**Texto para leitura**
******************************

Preocupação

OMS: Falta de seringas em 2022 pode diminuir o ritmo da vacinação

Segundo a Organização Mundial da Saúde, se a produção de seringas seguir o ritmo atual, pode haver um déficit de até dois bilhões no próximo ano

Agência France-Press
postado em 09/11/2021 18:13
Organização teme que falta deste insumo leve ao reaproveitamento dele, o que aumentaria o risco de transmissão de doenças, como o HIV -  (crédito:  Fabio Rodrigues Pozzebom/Agencia Brasil)
Organização teme que falta deste insumo leve ao reaproveitamento dele, o que aumentaria o risco de transmissão de doenças, como o HIV - (crédito: Fabio Rodrigues Pozzebom/Agencia Brasil)

Genebra, Suíça — A Organização Mundial da Saúde (OMS) advertiu nesta terça-feira (9) que pode haver um déficit de até 2 bilhões de seringas em 2022, caso sua produção não consiga seguir o ritmo da imunização contra a covid-19.

"Estamos levantando a real preocupação de que poderemos ter uma escassez de seringas, o que, por sua vez, provocaria graves problemas, como a desaceleração dos esforços de imunização", disse Lisa Hedman, assessora principal da OMS em matéria de acesso a medicamentos e produtos sanitários.

******************************

**Dados para análise**

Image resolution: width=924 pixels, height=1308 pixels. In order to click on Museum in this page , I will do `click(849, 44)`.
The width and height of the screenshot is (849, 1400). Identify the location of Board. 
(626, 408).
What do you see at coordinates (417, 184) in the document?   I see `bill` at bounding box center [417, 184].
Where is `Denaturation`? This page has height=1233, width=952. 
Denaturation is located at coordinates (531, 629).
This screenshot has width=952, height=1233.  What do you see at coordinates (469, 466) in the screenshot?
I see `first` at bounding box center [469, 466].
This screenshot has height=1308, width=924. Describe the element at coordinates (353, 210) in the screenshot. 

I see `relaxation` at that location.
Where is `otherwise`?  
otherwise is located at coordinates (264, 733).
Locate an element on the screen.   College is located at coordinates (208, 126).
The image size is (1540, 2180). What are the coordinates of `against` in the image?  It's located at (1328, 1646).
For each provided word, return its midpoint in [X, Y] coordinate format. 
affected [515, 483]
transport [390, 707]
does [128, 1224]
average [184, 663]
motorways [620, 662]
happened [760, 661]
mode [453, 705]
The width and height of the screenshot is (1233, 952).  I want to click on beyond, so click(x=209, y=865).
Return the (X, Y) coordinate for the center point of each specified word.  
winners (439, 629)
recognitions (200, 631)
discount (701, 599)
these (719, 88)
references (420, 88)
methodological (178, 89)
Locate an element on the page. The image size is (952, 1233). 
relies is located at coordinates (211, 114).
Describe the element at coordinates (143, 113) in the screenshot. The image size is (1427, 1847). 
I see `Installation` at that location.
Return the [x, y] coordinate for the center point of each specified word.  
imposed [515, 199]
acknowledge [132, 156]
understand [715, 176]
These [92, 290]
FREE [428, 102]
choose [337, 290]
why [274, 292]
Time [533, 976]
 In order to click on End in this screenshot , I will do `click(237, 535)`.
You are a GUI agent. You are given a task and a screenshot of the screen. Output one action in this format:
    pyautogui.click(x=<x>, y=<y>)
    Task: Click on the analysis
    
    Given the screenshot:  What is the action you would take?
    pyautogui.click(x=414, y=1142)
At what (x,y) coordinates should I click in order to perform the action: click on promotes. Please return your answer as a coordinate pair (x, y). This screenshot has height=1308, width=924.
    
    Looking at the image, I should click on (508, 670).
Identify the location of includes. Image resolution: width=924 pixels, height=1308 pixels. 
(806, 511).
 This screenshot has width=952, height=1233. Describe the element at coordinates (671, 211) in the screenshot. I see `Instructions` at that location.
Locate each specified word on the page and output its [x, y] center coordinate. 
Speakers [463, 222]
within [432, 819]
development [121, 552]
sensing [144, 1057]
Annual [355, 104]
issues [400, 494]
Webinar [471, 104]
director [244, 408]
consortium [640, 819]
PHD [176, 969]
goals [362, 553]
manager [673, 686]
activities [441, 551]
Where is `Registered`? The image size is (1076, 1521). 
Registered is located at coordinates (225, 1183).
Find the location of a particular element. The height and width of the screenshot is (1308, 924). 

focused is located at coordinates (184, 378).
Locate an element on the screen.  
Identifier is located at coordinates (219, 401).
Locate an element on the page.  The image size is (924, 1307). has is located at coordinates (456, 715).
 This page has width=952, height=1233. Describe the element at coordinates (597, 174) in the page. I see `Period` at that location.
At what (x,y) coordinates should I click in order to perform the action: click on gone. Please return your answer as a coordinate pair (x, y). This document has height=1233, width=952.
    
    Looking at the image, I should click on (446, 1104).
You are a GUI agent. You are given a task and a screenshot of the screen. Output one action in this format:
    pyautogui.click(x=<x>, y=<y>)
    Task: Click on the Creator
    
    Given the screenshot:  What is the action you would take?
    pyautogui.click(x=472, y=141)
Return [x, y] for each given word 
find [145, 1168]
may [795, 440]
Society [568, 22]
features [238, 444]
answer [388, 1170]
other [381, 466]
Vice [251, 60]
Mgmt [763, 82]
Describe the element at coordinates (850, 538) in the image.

******************************

**Exercícios**
1 > Reproduza sem nenhuma alteração o trecho da notícia sobre a falta de seringas que vai de "Segundo a Organização" até "contra a covid-19.", incluindo esse final.
2 > Retome a notícia sobre a falta de seringas e continue a escrita a partir da última frase apresentada.
Não é preciso consultar o material para resolver as tarefas.

**Respostas**
1 >
Segundo a Organização Mundial da Saúde, se a produção de seringas seguir o ritmo atual, pode haver um déficit de até dois bilhões no próximo ano

Agência France-Press
postado em 09/11/2021 18:13
Organização teme que falta deste insumo leve ao reaproveitamento dele, o que aumentaria o risco de transmissão de doenças, como o HIV -  (crédito:  Fabio Rodrigues Pozzebom/Agencia Brasil)
Organização teme que falta deste insumo leve ao reaproveitamento dele, o que aumentaria o risco de transmissão de doenças, como o HIV - (crédito: Fabio Rodrigues Pozzebom/Agencia Brasil)

Genebra, Suíça — A Organização Mundial da Saúde (OMS) advertiu nesta terça-feira (9) que pode haver um déficit de até 2 bilhões de seringas em 2022, caso sua produção não consiga seguir o ritmo da imunização contra a covid-19.

2 >
"Dependendo do fornecimento de vacinas, pode haver um déficit de entre um e dois bilhões" de seringas, acrescentou.

Segundo a funcionária da OMS, já estão sendo realizados esforços para tentar impedir esse cenário e ela também fez questão de solicitar aos países que aumentem suas capacidades de produção.

Segundo um levantamento feito pela AFP, mais de 7,25 bilhões de doses de vacinas contra a covid-19 já foram administradas em todo o mundo.

Isso representa quase o dobro do número de vacinas administradas por ano no planeta, e o dobro da quantidade de seringas necessárias.

Para Lisa Hedman, a escassez de seringas poderia provocar um atraso nas companhas de vacinação rotineiras, o que repercutiria na saúde pública "durante anos", caso uma geração de jovens não receba as vacinas infantis habituais.

A falta de seringas também poderia levar à reutilização desses objetos e agulhas, que deveriam ser descartáveis, o que pode trazer o risco de outras infecções, como HIV e hepatite.